Among the lines below, restate word for word only those from the line with "The image size is (734, 550)." through the line with "This screenshot has height=351, width=416.", with both end lines kept.

__________________________________________________

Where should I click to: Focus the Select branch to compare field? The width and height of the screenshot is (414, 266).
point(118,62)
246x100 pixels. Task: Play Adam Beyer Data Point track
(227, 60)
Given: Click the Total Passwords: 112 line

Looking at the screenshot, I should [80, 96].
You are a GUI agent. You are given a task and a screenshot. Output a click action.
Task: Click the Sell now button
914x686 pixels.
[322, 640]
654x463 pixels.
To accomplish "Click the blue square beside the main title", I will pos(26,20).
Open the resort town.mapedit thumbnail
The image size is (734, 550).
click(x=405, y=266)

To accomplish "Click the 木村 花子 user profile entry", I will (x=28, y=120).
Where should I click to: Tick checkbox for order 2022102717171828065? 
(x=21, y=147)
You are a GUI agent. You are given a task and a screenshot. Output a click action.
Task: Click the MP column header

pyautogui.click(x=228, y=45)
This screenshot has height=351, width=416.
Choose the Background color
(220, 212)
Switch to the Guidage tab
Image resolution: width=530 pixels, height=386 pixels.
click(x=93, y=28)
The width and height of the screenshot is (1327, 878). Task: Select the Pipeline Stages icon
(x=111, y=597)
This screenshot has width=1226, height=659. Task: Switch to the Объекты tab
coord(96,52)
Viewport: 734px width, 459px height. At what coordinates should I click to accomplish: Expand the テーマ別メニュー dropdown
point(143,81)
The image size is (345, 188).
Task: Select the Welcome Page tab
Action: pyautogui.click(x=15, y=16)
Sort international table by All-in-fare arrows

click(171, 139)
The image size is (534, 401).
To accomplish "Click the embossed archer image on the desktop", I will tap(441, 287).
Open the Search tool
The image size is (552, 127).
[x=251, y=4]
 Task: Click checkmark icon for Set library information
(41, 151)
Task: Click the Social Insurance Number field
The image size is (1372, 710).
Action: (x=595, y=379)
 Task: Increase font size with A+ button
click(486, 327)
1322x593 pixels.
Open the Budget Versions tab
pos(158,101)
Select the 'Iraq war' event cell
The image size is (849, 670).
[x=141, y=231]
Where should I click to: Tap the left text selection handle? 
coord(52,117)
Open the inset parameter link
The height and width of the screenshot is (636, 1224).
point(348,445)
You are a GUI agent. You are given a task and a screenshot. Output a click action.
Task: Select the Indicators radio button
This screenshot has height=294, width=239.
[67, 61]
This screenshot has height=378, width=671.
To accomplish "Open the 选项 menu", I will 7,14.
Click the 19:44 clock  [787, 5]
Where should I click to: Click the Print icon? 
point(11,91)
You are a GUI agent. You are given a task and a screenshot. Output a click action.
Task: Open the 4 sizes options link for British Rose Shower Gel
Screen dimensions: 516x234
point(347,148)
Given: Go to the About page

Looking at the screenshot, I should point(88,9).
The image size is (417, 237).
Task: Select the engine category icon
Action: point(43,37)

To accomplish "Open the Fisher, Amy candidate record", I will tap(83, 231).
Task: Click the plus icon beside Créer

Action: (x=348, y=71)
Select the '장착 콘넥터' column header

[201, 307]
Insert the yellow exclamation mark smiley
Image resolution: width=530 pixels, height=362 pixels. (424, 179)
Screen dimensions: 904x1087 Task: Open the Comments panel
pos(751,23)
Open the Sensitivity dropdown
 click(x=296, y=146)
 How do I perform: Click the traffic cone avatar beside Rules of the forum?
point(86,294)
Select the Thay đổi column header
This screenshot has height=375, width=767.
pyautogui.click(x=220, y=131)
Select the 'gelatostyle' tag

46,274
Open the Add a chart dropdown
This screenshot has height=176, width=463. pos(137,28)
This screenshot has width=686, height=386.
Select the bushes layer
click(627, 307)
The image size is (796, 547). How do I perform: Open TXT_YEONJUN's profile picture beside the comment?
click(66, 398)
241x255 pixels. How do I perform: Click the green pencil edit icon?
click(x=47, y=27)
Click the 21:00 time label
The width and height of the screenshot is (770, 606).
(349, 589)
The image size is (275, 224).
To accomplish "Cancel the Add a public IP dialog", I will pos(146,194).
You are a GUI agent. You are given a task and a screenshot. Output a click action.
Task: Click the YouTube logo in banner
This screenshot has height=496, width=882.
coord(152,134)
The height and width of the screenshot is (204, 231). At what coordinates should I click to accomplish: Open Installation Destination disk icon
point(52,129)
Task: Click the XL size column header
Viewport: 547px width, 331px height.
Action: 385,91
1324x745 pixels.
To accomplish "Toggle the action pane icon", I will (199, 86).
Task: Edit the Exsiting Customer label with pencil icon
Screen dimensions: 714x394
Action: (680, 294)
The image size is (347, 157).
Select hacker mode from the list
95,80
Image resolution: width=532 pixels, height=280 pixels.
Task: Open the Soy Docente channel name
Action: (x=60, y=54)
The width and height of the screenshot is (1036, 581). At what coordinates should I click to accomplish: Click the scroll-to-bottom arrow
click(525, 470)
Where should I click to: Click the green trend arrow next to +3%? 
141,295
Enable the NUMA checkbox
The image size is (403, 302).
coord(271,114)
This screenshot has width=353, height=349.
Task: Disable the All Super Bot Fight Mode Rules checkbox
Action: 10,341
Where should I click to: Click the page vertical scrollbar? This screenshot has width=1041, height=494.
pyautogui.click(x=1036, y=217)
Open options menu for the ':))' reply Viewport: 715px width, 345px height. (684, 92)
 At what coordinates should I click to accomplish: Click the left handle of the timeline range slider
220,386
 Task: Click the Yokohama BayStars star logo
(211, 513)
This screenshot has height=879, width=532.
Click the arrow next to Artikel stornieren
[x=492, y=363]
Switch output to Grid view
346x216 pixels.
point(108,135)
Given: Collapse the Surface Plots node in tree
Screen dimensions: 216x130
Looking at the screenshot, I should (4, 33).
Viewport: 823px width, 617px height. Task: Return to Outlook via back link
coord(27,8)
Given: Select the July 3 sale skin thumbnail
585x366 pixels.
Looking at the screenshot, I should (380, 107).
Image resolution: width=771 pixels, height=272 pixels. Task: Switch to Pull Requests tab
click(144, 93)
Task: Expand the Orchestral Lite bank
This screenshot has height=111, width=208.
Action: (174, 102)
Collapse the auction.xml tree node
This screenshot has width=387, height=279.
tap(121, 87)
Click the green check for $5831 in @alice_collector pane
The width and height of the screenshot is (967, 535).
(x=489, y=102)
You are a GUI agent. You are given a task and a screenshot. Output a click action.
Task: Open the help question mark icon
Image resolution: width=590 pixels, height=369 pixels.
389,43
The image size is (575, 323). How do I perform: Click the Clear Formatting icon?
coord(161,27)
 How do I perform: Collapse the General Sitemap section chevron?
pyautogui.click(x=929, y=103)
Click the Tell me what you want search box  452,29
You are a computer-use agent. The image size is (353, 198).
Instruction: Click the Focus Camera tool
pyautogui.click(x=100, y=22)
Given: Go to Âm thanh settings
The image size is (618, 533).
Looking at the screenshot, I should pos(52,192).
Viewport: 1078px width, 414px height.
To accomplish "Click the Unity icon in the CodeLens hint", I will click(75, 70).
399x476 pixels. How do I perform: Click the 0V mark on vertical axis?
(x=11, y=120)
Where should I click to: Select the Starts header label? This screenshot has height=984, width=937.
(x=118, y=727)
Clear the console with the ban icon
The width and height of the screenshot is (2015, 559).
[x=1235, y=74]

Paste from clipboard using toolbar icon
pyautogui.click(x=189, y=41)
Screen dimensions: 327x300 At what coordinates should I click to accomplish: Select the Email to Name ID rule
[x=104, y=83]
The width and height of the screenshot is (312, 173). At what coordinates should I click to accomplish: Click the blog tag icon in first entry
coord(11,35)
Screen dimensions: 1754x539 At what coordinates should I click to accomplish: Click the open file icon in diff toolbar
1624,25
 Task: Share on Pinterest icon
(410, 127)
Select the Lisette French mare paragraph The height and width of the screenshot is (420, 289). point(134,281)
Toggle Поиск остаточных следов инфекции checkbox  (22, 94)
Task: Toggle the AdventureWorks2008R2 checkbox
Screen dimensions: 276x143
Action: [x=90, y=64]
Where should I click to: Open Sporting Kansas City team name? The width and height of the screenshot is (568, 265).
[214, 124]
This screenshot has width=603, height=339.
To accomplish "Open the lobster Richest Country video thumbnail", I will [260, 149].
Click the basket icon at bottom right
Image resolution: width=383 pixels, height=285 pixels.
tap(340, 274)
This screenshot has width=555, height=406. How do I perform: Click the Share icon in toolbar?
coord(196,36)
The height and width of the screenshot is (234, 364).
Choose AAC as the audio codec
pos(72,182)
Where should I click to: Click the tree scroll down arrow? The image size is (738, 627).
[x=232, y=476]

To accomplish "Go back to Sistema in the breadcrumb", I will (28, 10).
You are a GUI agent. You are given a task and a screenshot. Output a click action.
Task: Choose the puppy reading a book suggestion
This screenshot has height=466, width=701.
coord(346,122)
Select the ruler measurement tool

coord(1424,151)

__________________________________________________

**Exercise solution:**
The image size is (734, 550).
click(x=405, y=266)

To accomplish "Click the 木村 花子 user profile entry", I will (x=28, y=120).
Where should I click to: Tick checkbox for order 2022102717171828065? 
(x=21, y=147)
You are a GUI agent. You are given a task and a screenshot. Output a click action.
Task: Click the MP column header

pyautogui.click(x=228, y=45)
This screenshot has height=351, width=416.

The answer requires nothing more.